Patent Appeals No. 5912.
United States Court of Customs and Patent Appeals.
March 11, 1953.
Pollard & Johnston, New York City (Albert C. Johnston and D. Verner Smythe, New York City, of counsel), for appellant.
Hill, Sherman, Meroni, Gross & Simpson, Chicago, Ill. (Carlton Hill, Chicago, Ill., of counsel), for appellee.
Before GARRETT, Chief Judge, and O'CONNELL, JOHNSON, WORLEY, and COLE, Judges.
GARRETT, Chief Judge.
This is an appeal from the decision of the Commissioner of Patents, speaking through the late Assistant Commissioner Ernest F. Klinge, affirming the decision of Examiner of Interferences A. D. Bailey, sustaining the opposition of appellee to appellant's application, serial No. 506,968, filed in its present form February 5, 1948, for the registration on the principal register under section 2(f) of the Trade-Mark Act of July 5, 1946, Ch. 22 of Title 15, U.S.C.A., § 1051 et seq., of the notation "Carillonic Bells" as a trade-mark for "Electrically operated Carillons or Chimes." Use of the notation on appellant's product is alleged to have begun "in or about January 1941," which was more than five years prior to the filing date.

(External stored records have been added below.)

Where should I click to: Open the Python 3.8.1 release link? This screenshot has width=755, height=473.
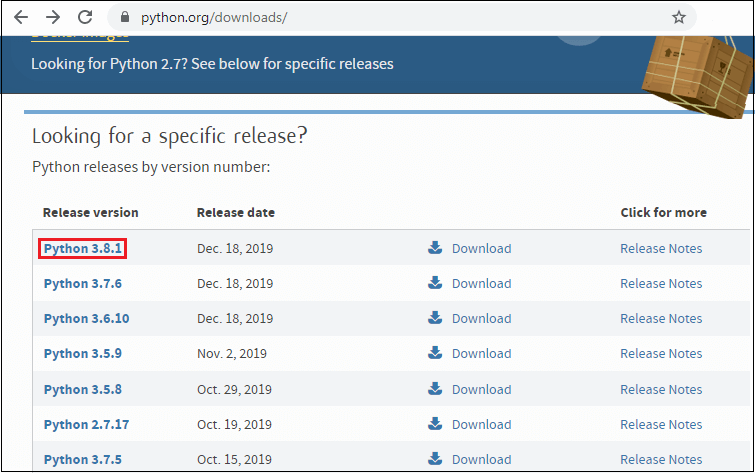point(83,248)
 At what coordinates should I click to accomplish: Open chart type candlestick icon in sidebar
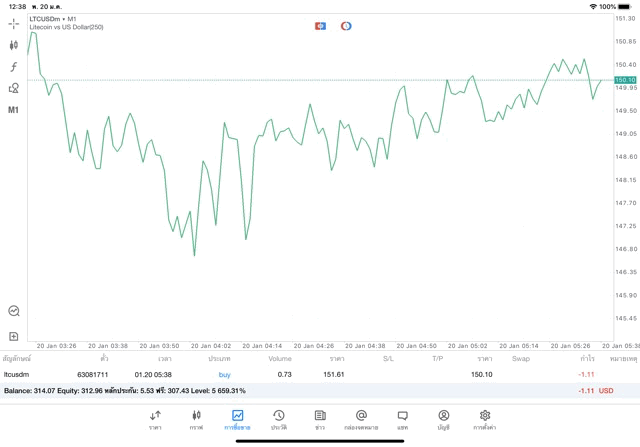[14, 45]
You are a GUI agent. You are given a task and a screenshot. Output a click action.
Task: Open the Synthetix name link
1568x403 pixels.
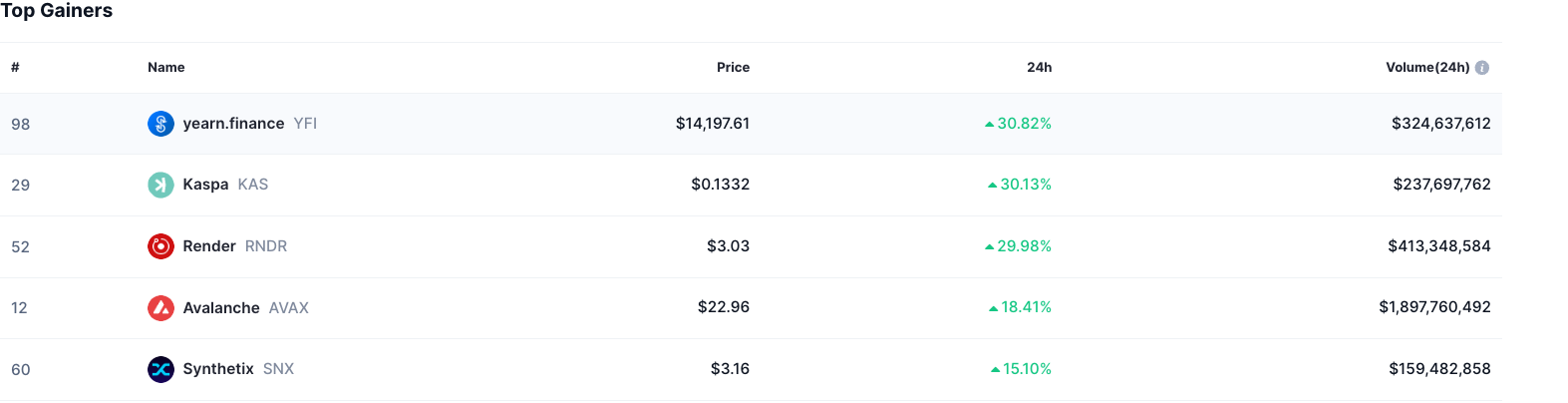pos(218,369)
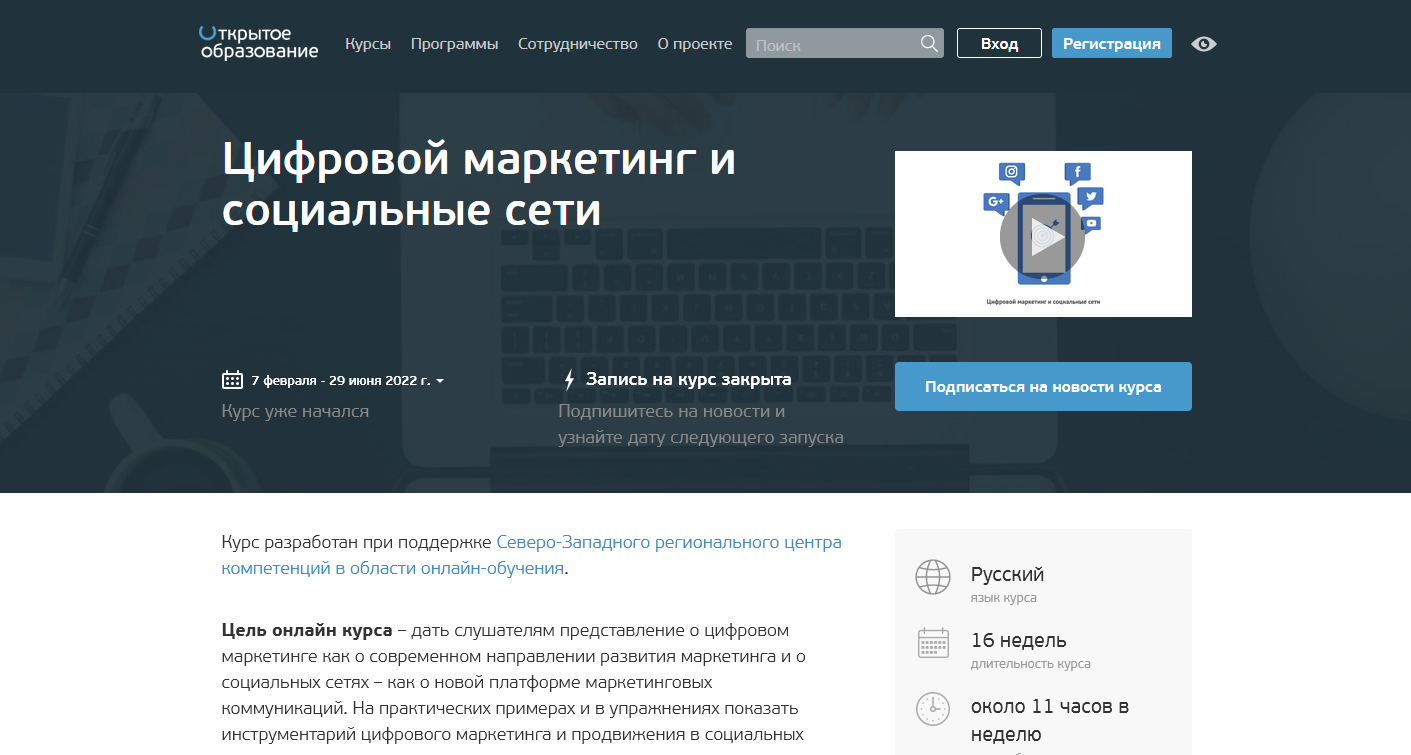Open the Сотрудничество menu
This screenshot has height=755, width=1411.
tap(577, 44)
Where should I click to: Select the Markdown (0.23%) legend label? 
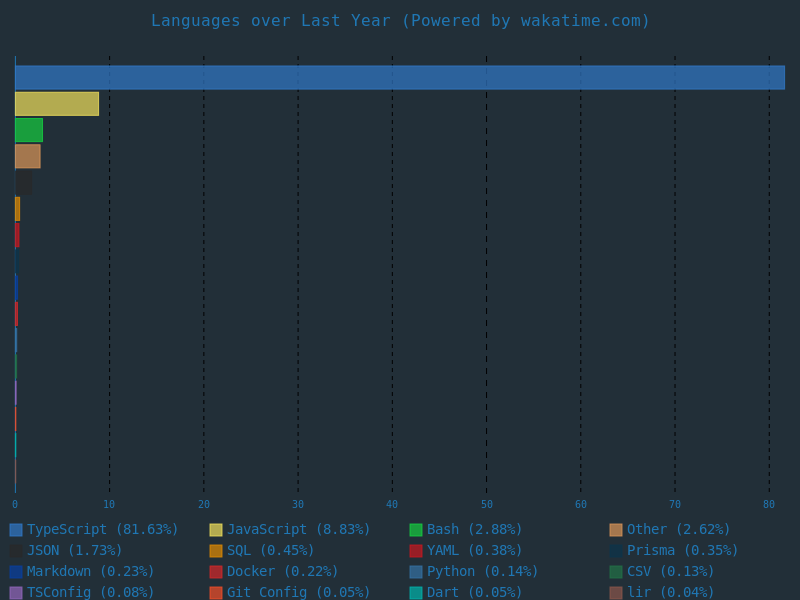pyautogui.click(x=90, y=572)
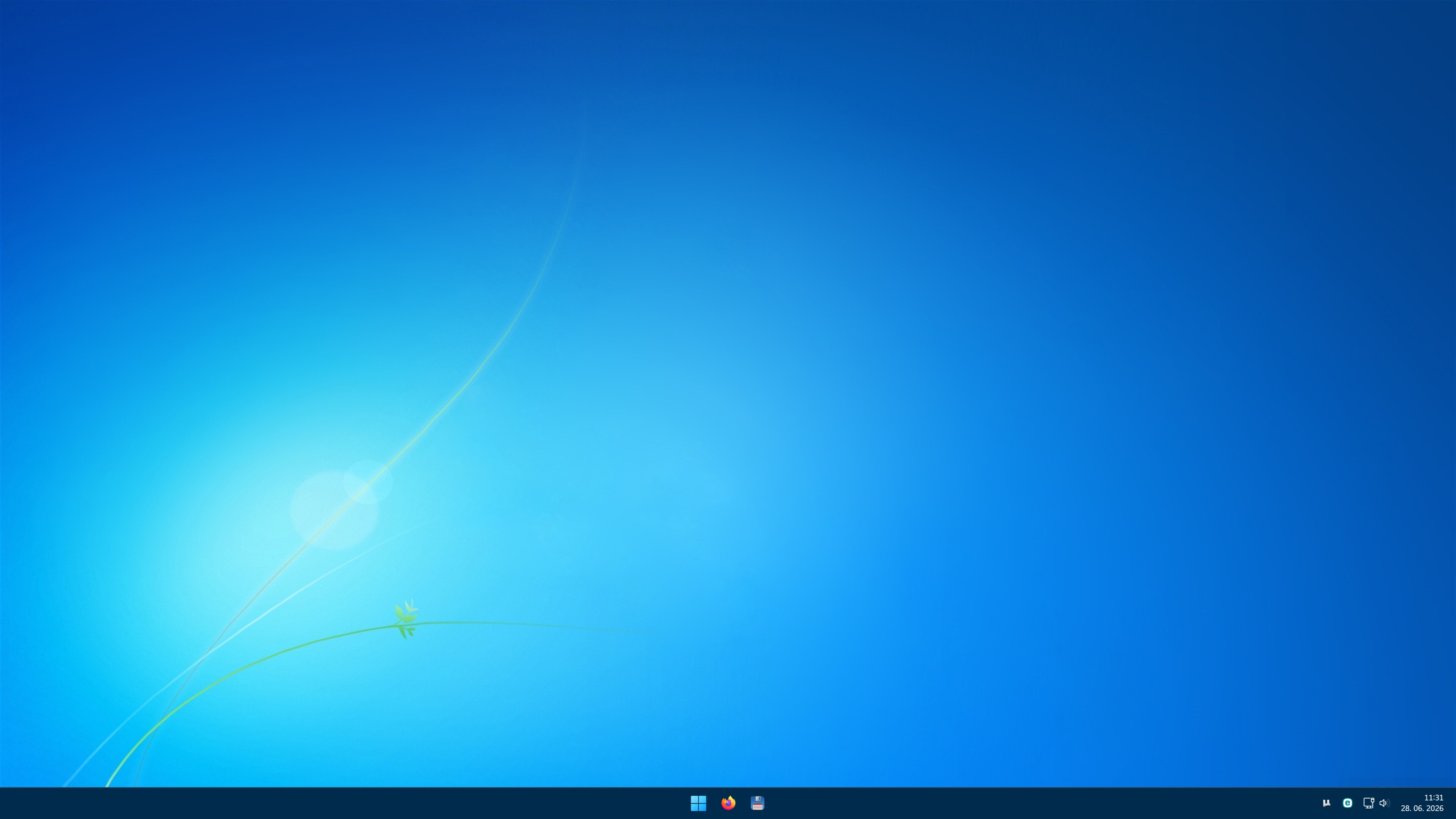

It is a part of the history of the case, as shown by the record, that appellant first filed an application on August 6, 1946, which received the serial number 506,968, for registration of the notation "in accordance with the Trade-Mark Act of 1920," which act admitted of the registration on a special register under conditions described in the act, of certain types of marks, including descriptive and name marks, not registrable under the Trade-Mark Act of February 5, 1905.

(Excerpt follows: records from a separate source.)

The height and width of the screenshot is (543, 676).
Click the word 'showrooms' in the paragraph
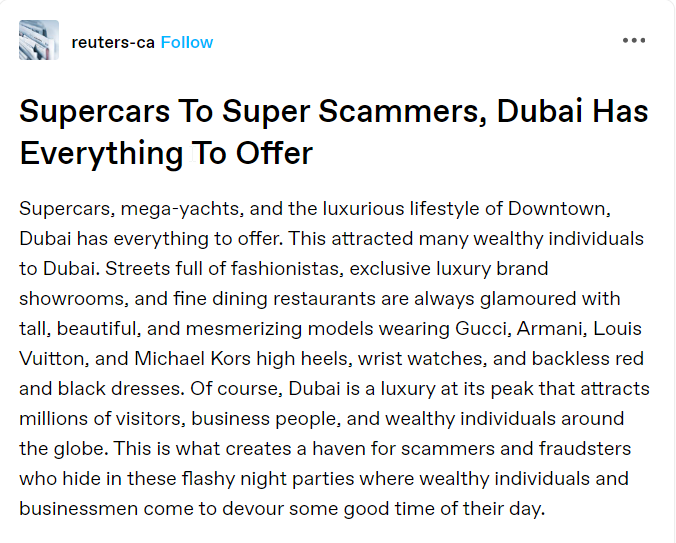pyautogui.click(x=74, y=299)

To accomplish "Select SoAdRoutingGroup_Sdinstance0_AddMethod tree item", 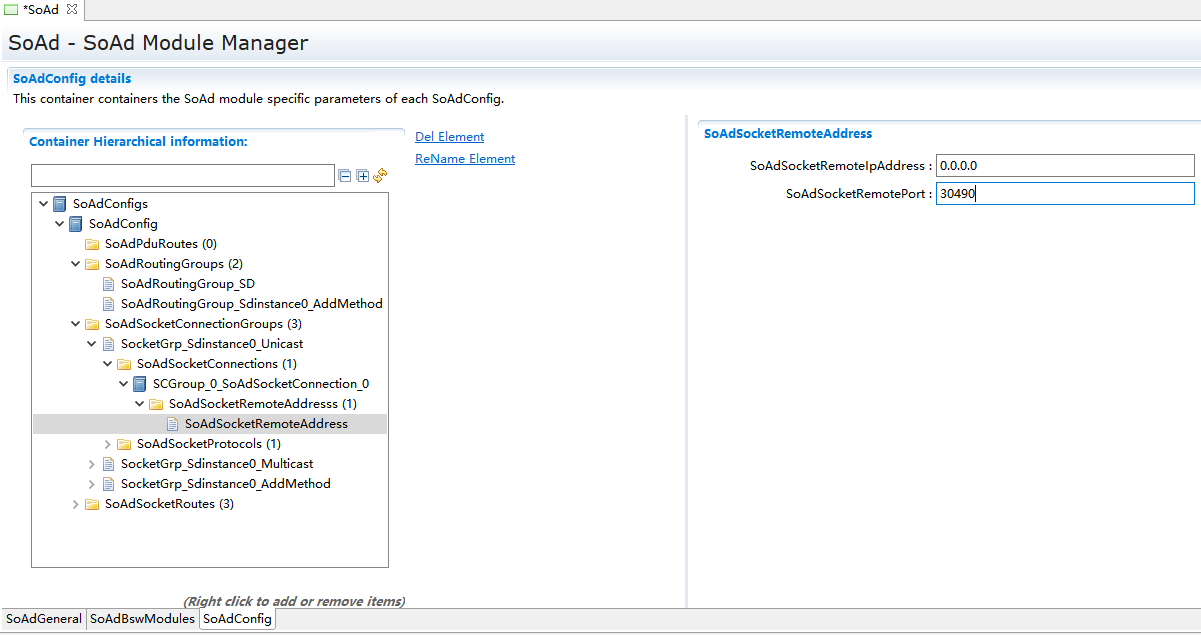I will (x=251, y=304).
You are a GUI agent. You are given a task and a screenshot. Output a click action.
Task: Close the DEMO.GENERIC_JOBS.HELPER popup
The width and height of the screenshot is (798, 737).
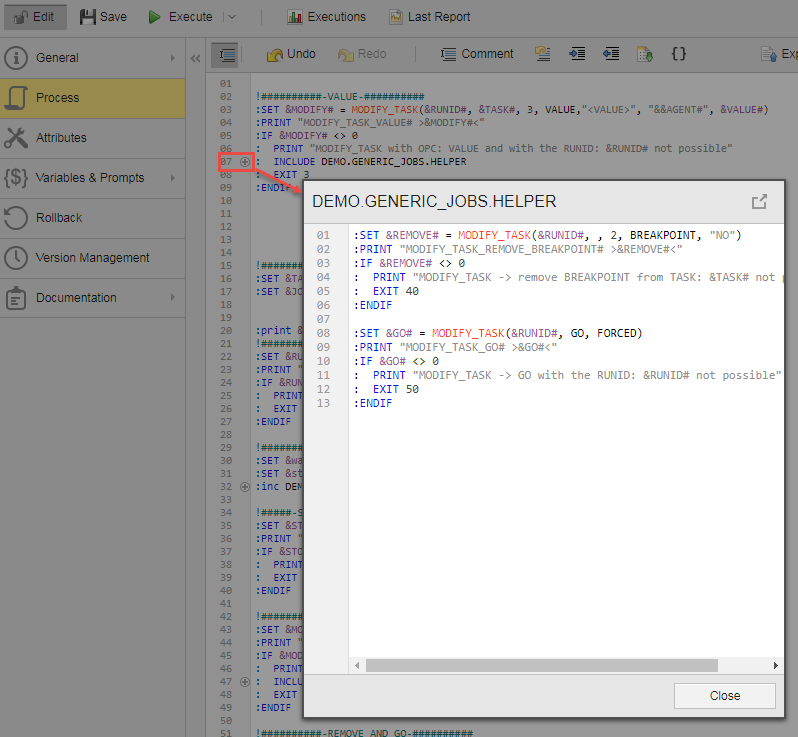click(x=724, y=696)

After an action by an examiner on April 10, 1947, which has no present bearing on the controversy, appellant on February 5, 1948, substituted the application here involved, the serial number of the first application being retained.1
In his decision, the Assistant Commissioner quoted with approval the following comprehensive description of the type of goods manufactured by the respective parties, given by the Examiner of Interferences in his decision of October 12, 1950:
"The carillonic devices sold by both parties are modern developments designed to simulate the musical performances of traditional companiform carillons. Such carillons, of which there are two distinctive types, Flemish and English, are composed of sets of stationary, cast, cup-shaped bells of progressive varying sizes, which in general are tuned to the chromatic scale over a range of three or more octaves, and may be rung either manually or mechanically. They are of the familiar type commonly mounted in belfries of churches, and to some extent in other tower structures of religious or educational institutions or the like.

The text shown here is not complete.